Como meu pai vai pagar?
Esse homem vai acabar dando uma surra no meu pai, pra deixar de exemplo ou algo pior. ELE VAI MATAR MEU PAI!

Desço as escadas correndo, quando chego o Patrão já está com uma arma apontada para cabeça do meu pai.
No canto da padaria minha mãe chora muito. O que eu faço? Meu pai não pode morrer. Tenho que fazer alguma coisa.
Não posso deixar ele tomar um tiro.
Não tenho dinheiro, não temos e esse homem me dá muito medo, não consigo raciocinar com ele aqui apontando uma arma pro meu pai.

– De hoje não passa. Se tu não paga, tu roda.
– Por favor, Patrão, eu tenho uma filha e uma mulher pra sustentar.
Meu pai lamenta, ajoelhado na sua frente. Nos ajuda meu Deus, por favor! Peço mentalmente pra Deus nos ajudar, só ele pode salvar meu pai agora.
– Porra nenhuma!

Ele destrava a arma. Deus nos ajuda! 

Sem pensar pulo na frente do meu pai, o Patrão abaixa a arma e me olha com ódio nos olhos.
O que eu devo fazer para convence-ló a não matar meu pai? Eu amo tanto ele, não posso deixar que esse monstro o mate, morreria no seu lugar se possível.

– Qual é mina sai daí caralho, antes que eu meta uma bala na tua testa também.
– Não... não mata meu pai.
Imploro.
– Então tu é a cria desse filho da puta? Nunca ti vi aqui na quebrada.
– Não mata meu pai por favor.
Ele me olha de cima a baixo e da um sorriso malicioso. Não vejo nada de bom que pode vim desse homem, mais eu não ligo, deixo ele fazer o que quiser comigo, desde que não mate o meu pai. Ele e a mamãe são tudo pra mim, faço qualquer coisa pra que eles não sofram. Eles fazem o máximo pra me fazer feliz então tenho que fazer o mesmo por eles.

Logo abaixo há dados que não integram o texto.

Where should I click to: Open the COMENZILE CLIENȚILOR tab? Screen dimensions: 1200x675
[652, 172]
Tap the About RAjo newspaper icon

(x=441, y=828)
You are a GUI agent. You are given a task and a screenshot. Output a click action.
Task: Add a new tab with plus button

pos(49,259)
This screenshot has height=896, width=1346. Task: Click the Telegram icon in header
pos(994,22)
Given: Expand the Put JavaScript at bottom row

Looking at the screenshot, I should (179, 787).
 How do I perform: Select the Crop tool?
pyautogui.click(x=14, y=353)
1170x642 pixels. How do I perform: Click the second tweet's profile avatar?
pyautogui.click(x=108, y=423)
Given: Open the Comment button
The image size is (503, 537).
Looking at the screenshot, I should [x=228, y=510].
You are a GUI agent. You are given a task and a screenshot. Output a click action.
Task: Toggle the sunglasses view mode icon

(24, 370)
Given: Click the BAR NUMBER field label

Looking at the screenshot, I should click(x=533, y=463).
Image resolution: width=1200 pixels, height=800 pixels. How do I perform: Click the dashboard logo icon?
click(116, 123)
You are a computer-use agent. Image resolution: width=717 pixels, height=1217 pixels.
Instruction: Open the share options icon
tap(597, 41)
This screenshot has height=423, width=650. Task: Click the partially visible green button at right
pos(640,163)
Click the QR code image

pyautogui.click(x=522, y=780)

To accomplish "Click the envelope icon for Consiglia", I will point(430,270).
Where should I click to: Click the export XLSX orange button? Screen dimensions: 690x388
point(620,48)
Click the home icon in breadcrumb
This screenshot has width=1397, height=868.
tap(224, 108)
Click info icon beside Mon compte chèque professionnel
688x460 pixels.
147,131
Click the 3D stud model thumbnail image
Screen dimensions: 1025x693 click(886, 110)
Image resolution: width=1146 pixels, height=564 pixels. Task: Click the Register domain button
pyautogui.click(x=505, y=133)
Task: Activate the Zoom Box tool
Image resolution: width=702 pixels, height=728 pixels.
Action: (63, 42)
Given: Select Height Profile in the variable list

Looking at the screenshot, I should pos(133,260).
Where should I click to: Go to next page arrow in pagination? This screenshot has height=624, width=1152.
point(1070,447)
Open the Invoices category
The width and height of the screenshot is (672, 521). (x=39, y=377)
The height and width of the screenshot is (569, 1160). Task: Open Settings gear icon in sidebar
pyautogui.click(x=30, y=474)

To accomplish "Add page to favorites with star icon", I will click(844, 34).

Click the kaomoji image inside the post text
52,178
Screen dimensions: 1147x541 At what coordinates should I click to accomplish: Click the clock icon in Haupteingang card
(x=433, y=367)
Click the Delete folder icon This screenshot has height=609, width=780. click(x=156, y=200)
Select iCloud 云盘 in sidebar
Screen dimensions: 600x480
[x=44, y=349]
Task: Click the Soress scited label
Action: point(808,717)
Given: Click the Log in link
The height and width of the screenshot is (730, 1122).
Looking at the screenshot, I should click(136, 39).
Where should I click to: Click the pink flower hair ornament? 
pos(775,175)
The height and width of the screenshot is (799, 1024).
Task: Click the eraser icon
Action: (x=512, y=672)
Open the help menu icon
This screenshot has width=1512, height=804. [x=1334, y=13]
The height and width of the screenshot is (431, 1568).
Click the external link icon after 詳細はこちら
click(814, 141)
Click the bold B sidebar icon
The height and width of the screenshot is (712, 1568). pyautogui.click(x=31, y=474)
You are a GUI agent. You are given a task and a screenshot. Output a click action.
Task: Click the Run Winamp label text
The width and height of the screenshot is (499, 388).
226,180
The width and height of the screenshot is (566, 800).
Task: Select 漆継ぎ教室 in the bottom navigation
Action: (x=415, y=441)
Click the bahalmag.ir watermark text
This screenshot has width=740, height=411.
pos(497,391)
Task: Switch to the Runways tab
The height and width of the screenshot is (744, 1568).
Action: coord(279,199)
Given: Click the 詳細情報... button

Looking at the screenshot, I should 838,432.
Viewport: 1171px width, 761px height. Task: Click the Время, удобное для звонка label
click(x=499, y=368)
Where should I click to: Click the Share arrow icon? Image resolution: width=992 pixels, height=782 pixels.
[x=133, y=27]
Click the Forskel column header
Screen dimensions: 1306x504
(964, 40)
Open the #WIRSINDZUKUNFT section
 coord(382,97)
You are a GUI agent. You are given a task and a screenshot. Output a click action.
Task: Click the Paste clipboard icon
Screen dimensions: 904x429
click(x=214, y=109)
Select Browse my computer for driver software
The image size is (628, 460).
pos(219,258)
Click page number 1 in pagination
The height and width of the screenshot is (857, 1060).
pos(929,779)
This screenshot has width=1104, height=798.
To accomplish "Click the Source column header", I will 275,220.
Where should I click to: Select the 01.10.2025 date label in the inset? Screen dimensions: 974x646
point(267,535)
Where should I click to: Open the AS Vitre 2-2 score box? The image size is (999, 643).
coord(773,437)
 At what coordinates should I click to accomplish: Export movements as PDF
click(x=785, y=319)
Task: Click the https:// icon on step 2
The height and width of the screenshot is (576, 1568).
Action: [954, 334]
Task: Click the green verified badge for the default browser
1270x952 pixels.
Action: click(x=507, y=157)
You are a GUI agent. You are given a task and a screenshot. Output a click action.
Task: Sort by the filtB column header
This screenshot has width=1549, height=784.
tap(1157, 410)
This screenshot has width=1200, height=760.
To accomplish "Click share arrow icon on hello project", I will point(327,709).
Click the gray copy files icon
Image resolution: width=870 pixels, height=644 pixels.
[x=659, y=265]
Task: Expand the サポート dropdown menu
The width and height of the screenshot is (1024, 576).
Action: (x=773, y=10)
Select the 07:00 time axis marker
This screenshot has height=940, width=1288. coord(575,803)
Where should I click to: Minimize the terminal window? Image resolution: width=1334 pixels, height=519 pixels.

– Já sei Gustavo, tu me da a mina como pagamento, aí nois fica kit.

O Patrão me olha novamente de cima a baixo, com o mesmo olhar maldoso de antes, só que dessa vez foi como se estivesse me analisando.
Meu Deus o que será que ele vai fazer comigo se eu ir? Não tem outra escolha, se eu não for ele vai matar meu pai e se duvidar eu e a mamãe também.
Morro de medo desse homem, ele me dá arrepios.